REVISITING
LAKE WOBEGON
by Rob Parkinson
(From F&F #36 Jan. 2001)
Garrison Keillor scarcely needs my approval. The success of his Lake Wobegon books, recordings, readings and performances over the last decade or so must have made him a millionaire several times over. But there are very good reasons for recommending to storytellers unfamiliar with them a very thorough listening to some of his cassettes. Because Keillor is not only a good writer, performer and broadcaster; he's a bloody good storyteller too.
Now as I write that I can sense not a few hackles rising. Keillor's homely anecdotal tales of life in an imaginary mid-Western town seem a far cry from the kind of recasting of traditional story and myth that absorbs most revival storytellers in Britain. Besides which, he writes down and publishes his tales in written form. On some of his cassettes he's clearly reading from the manuscript, which is how I first heard him in the various series he did for BBC Radio 4. It's clever, witty and droll writing, skilfully delivered in Keillor's attractive, slow, deep Minnesota burr, but not much to do with oral storytelling.

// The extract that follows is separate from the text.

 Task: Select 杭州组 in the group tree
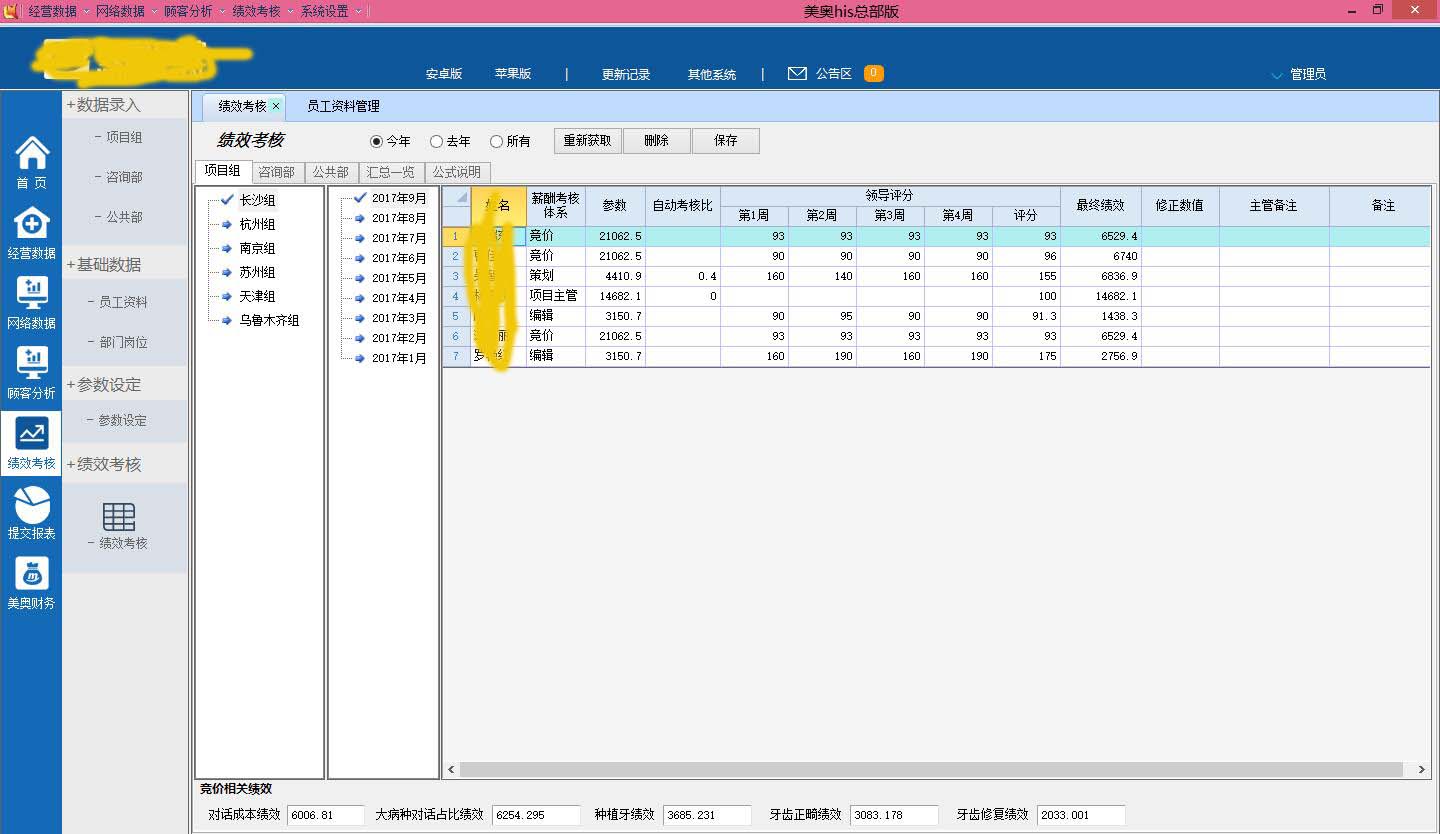click(x=257, y=225)
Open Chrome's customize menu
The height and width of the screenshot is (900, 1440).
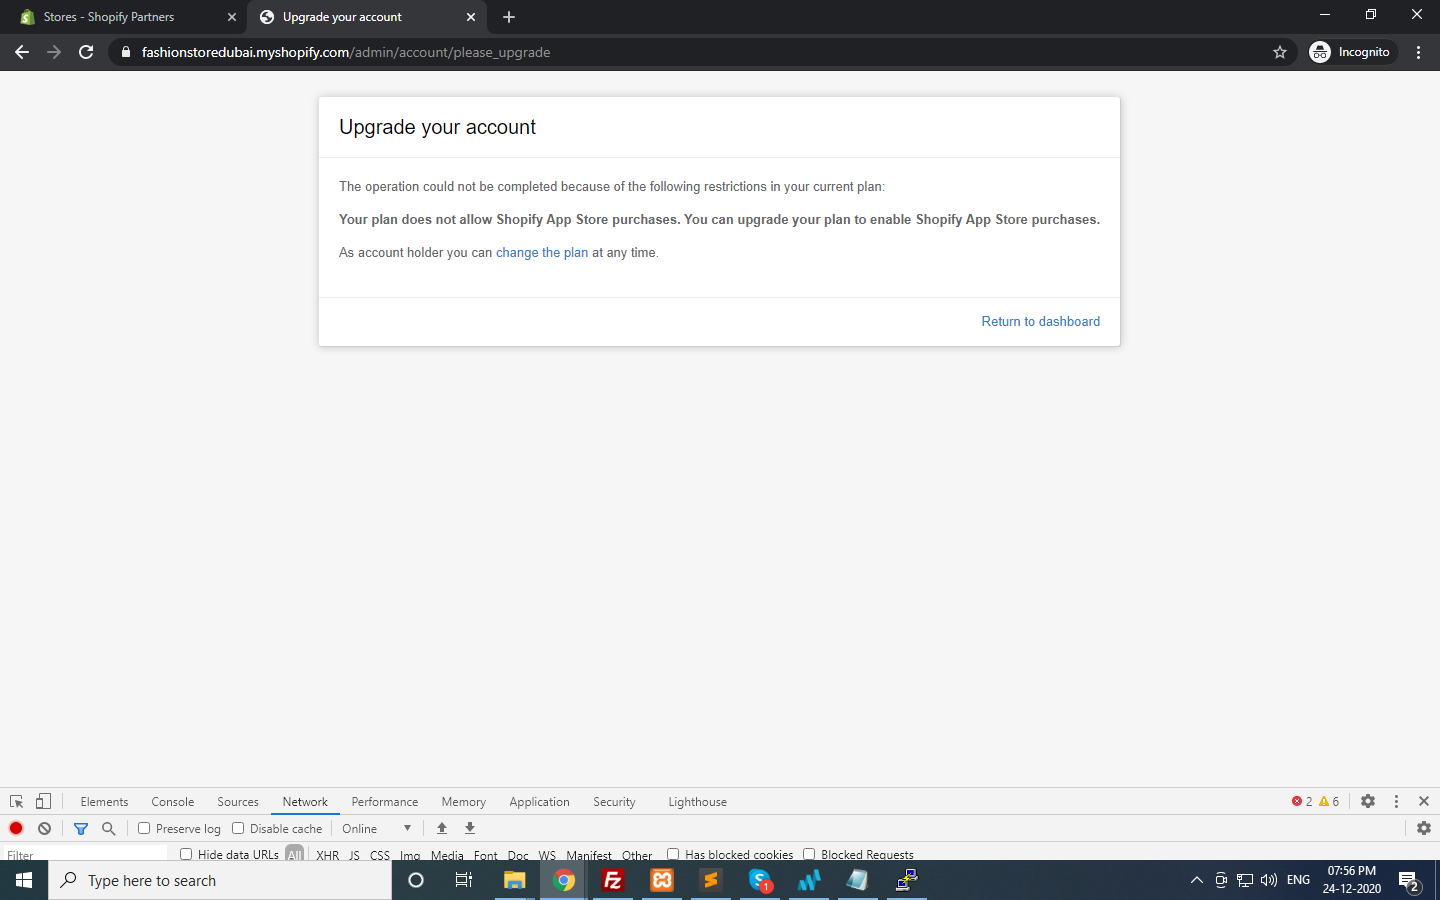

Well, that's what I used to think. It was something I found enjoyable but I didn't make the connection with the kind of storytelling I do until I happened to buy the two double cassettes 'News from Lake Wobegon - Spring-Summer' and 'Fall-Winter' in the BBC Radio Collection, and then another (excellent value) 4-cassette set 'Lake Wobegon U.S.A.' (Hodder Headline Audio Books). Listening to those, in all of which Keillor is working with live audiences for simultaneous broadcast on American radio, taught me so much about timing, about space in a narrative, about relating to experience, about using the voice and using silence, that it would be hard to explain. Keillor certainly seems to improvise around the tales, plays up a strand in a story you've heard him tell from a script or read in one of his books and produces a new emphasis, above all makes his relationship with what sound as though they are huge theatre audiences central, managing to give the impression that he's chatting in a back room to a few friends. It's all done with an impeccable microphone technique, something well worth studying for those occasions when you just have to use one.
And the narratives themselves? Well, they are a far cry from what I've heard of the rather self-indulgent and self-conscious personal tales many professional American storytellers seem to go in for. There's always more than a hint of wry self-mockery in Keillor's storytelling and a complicated, almost post-modern, game of fiction-making you don't spot to begin with. What seem on the surface to be mere lightweight ramblings in which nothing much happens ("It's been a quiet week in Lake Wobegon" is Keillor's trademark opening) turn out to be beautifully crafted arabesques where several themes are often tied together with a final stroke. There's a story in the 'Lake Wobegon U.S.A.' set which illustrates this perfectly: it begins with an apparently pointless anecdote about a man who ate mushrooms which had come up on his family grave, much to the horror of his neighbours. After a long detour Keillor 'reaps' that image at the end of his yarn with a wry final line, the gist of which is that, if the point of a life has been to 'become good mushrooms', it's not a bad idea to get on and appreciate them.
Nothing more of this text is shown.